* [Dataset records]:
----------

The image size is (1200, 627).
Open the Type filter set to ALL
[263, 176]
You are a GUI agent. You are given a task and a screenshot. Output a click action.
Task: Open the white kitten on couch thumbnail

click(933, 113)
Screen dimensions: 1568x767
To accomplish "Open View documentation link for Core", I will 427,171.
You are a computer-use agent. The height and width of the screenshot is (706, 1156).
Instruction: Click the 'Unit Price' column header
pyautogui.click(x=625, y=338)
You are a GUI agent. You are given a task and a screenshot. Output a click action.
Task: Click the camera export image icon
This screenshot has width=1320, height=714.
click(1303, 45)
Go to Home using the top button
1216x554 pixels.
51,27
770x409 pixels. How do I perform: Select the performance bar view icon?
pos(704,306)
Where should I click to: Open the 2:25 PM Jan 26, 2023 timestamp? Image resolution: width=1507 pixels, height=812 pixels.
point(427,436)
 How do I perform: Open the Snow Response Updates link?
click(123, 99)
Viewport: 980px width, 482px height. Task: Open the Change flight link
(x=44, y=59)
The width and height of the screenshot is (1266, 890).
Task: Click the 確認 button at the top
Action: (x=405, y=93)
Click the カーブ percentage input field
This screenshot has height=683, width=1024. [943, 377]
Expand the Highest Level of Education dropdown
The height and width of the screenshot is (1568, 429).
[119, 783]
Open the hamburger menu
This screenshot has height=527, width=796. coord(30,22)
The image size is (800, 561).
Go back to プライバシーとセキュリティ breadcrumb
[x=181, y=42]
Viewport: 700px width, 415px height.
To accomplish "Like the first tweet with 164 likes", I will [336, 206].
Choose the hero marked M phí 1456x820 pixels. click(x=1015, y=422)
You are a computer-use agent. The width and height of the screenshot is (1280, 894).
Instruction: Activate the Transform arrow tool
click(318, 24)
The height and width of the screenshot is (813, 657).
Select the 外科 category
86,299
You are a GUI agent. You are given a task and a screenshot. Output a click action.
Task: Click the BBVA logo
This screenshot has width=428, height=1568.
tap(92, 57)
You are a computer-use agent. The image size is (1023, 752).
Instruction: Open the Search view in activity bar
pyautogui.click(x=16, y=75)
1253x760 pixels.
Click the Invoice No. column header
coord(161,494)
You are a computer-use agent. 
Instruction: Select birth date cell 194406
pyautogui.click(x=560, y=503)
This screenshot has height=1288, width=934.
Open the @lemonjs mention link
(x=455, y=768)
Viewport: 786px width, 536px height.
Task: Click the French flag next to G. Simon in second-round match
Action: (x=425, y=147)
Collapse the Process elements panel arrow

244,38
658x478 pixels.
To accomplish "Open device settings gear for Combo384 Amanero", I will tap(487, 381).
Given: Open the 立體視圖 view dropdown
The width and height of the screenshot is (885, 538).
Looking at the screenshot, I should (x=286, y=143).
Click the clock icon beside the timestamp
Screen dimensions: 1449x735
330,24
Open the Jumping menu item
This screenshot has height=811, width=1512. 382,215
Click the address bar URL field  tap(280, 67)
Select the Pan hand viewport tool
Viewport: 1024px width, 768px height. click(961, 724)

----------

* [WORK TO COMPLETE]: Please copy every line in the entries where "size" appears.

* [ANSWER AREA]:
The image size is (1200, 627).
The image size is (800, 561).
You are a computer-use agent. The image size is (1023, 752).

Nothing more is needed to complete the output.